─── Data provided ───

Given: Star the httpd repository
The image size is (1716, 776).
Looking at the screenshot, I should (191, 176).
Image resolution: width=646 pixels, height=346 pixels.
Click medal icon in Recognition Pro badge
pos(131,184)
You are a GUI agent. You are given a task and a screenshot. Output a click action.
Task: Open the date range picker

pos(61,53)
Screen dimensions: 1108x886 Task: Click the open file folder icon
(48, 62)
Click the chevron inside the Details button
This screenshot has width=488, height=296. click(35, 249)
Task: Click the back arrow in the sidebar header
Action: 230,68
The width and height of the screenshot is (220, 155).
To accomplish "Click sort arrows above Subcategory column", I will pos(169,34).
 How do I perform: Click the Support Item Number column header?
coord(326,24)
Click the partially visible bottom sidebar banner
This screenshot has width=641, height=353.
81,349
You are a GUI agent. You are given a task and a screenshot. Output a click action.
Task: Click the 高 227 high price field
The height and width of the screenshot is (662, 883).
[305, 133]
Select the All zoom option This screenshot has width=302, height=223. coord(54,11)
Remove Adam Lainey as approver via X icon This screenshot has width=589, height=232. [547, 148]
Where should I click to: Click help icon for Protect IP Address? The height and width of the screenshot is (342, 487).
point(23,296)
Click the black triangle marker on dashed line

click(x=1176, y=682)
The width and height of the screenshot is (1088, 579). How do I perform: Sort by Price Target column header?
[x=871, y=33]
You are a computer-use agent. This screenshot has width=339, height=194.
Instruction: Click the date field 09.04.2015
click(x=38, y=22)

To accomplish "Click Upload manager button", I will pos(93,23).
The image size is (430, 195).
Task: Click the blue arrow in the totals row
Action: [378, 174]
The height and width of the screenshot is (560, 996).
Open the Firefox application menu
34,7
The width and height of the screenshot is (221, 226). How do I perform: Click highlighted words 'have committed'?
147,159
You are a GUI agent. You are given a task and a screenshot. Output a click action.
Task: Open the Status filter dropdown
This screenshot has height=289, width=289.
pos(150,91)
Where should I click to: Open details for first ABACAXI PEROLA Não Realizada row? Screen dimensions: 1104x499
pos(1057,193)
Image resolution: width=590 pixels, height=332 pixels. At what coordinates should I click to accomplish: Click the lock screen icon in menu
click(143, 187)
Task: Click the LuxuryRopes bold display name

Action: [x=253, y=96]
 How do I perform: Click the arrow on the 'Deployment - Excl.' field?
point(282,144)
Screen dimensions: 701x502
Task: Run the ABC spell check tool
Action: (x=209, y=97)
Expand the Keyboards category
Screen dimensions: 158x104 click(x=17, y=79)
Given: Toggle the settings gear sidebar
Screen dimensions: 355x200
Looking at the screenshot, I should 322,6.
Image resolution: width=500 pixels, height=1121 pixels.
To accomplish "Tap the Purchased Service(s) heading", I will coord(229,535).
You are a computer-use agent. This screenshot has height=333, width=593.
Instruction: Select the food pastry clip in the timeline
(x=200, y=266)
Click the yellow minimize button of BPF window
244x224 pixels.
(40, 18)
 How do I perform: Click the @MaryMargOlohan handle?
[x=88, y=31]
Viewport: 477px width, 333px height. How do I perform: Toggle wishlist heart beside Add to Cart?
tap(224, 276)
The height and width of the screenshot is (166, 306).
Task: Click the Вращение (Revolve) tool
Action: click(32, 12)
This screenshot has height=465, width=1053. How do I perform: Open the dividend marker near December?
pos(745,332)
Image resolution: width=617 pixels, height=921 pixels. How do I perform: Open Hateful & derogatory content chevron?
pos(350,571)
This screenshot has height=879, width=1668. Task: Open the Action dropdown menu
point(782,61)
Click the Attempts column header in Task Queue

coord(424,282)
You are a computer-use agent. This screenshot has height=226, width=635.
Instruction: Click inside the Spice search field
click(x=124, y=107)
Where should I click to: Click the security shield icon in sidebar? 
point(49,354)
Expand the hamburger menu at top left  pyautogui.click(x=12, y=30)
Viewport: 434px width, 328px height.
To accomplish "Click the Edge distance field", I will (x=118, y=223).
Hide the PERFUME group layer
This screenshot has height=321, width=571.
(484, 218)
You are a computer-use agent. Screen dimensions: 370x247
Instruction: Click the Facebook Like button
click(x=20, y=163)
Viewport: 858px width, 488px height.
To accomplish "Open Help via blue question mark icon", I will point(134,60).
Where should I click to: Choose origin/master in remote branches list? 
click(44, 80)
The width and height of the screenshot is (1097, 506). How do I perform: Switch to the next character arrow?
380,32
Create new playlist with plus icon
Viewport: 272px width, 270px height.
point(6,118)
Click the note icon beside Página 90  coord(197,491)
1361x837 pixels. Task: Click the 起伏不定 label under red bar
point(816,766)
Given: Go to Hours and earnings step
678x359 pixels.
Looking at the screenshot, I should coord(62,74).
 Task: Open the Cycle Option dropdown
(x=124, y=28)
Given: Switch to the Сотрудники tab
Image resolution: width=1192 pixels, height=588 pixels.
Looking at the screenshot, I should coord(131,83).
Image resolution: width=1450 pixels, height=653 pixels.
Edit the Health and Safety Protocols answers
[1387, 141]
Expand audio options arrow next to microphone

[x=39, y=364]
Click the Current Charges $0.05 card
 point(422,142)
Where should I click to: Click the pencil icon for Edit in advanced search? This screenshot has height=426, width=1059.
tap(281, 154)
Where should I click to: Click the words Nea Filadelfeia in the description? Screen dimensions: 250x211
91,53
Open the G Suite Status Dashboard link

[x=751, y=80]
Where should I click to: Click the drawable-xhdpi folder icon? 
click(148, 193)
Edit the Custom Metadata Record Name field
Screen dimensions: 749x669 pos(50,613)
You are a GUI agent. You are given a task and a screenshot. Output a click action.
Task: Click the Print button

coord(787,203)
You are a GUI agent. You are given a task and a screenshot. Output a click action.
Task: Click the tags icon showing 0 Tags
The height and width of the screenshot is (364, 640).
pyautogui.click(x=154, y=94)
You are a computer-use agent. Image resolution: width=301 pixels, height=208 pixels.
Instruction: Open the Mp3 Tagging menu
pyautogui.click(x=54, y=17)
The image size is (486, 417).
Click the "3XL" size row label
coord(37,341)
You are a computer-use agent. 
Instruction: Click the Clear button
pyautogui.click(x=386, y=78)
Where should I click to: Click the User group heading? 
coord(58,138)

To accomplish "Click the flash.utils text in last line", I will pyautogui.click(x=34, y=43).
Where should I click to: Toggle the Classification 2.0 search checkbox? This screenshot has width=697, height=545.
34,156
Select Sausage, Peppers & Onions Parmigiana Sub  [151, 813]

───

• **Directions**
Of the entries above, repeat exactly the lines from the line with "Instruction: Select the" through the line with "has height=226, width=635.", both of them included.

• **Answer box**
Instruction: Select the food pastry clip in the timeline
(x=200, y=266)
Click the yellow minimize button of BPF window
244x224 pixels.
(40, 18)
 How do I perform: Click the @MaryMargOlohan handle?
[x=88, y=31]
Viewport: 477px width, 333px height. How do I perform: Toggle wishlist heart beside Add to Cart?
tap(224, 276)
The height and width of the screenshot is (166, 306).
Task: Click the Вращение (Revolve) tool
Action: click(32, 12)
This screenshot has height=465, width=1053. How do I perform: Open the dividend marker near December?
pos(745,332)
Image resolution: width=617 pixels, height=921 pixels. How do I perform: Open Hateful & derogatory content chevron?
pos(350,571)
This screenshot has height=879, width=1668. Task: Open the Action dropdown menu
point(782,61)
Click the Attempts column header in Task Queue

coord(424,282)
You are a computer-use agent. This screenshot has height=226, width=635.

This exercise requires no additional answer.